Irving Selikoff

Irving J. Selikoff ( born January 15, 1915 in Brooklyn, † 20 May 1992, Ridgewood ( New Jersey)) was an American physician who for the development of TB drug regimens and the study and propagation of the link between cancer (, and other diseases, asbestosis ), and asbestos known.

Selikoff studied at Columbia University ( bachelor's degree ) and at the Royal College of Medicine in Scotland ( M. D. degree in 1941 ). His specialist training, he began at a hospital in Newark, New Jersey and was then over fifty years at Mount Sinai Hospital in New York City, where he began as an assistant in anatomy and pathology, and finally from 1966 to 1985, the Division conducted Occupational and Environmental Medicine, which emerged from the Environmental Science Laboratory, established by him.

In Mount Sinai, Brookhaven developed Selikoff a successful tuberculosis therapy with isoniazid and led the clinical trials in 1952 by Edward H. Robitzek.

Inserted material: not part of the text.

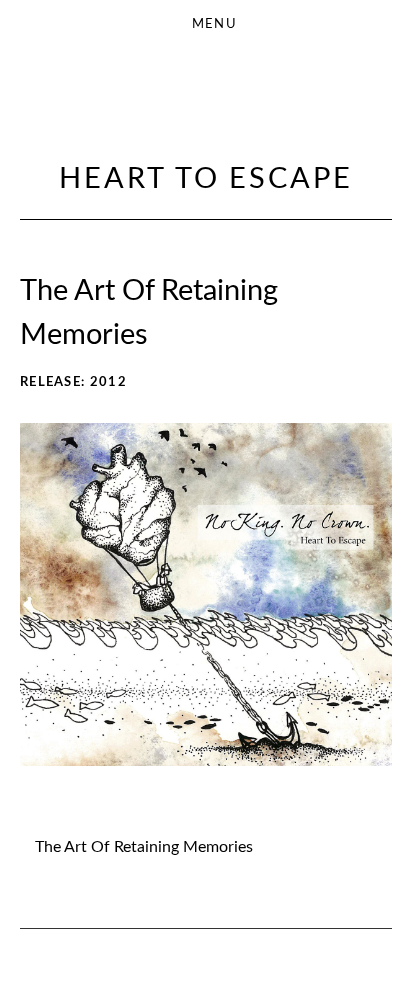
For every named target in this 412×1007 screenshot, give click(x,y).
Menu (214, 24)
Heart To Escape (206, 179)
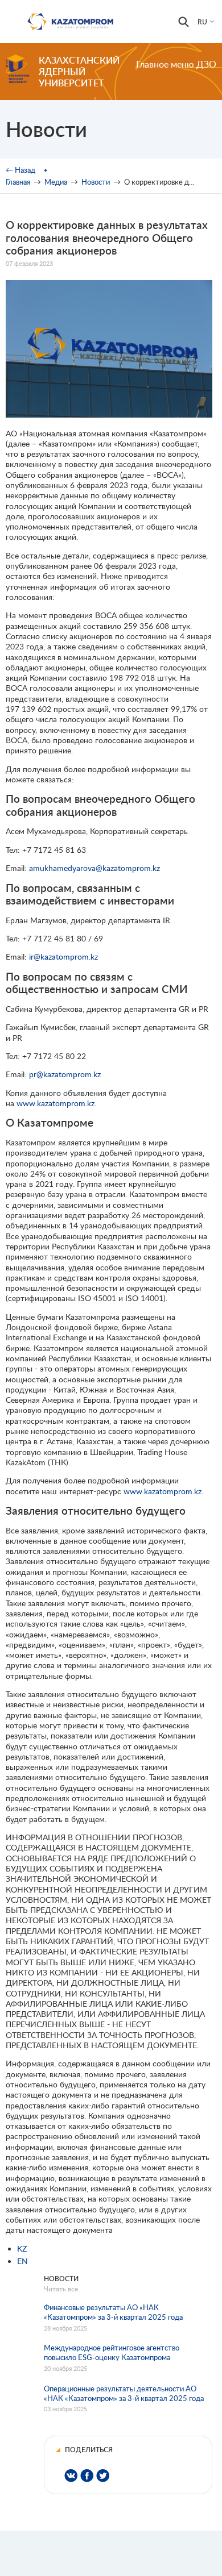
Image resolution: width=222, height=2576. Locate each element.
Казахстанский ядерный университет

Mid-1950s, he treated workers for asbestos workers union, said he noticed an unusual accumulation of mesotheliomas in these workers. The relationship had been already published by others, but Selikoff led systematic interdisciplinary experimental and epidemiological studies (for example, by shipyard workers in Long Beach ) and launched a campaign that also found wide public attention in the United States. A breakthrough in its campaign against asbestos, which initially met with great resistance from companies and lobby organizations and made him the target of personal attacks also was a conference of the New York Academy of Sciences in 1965 on this topic. Selikoffs efforts were essential to the asbestos regulations that were adopted in the U.S. and other countries.

Selikoff published over 370 scientific papers and edited 13 monographs and supervised approximately 70 clinical tests.

In 1955 he received the Albert Lasker Award for Clinical Medical Research for his tuberculosis therapy. For his research, he was asbestos honorary member of the Asbestos Workers Union. He was president of the American Thoracic Society and the New York Academy of Sciences.

Selikoff was a founding editor of the American Journal of Industrial Medicine and Environmental Research.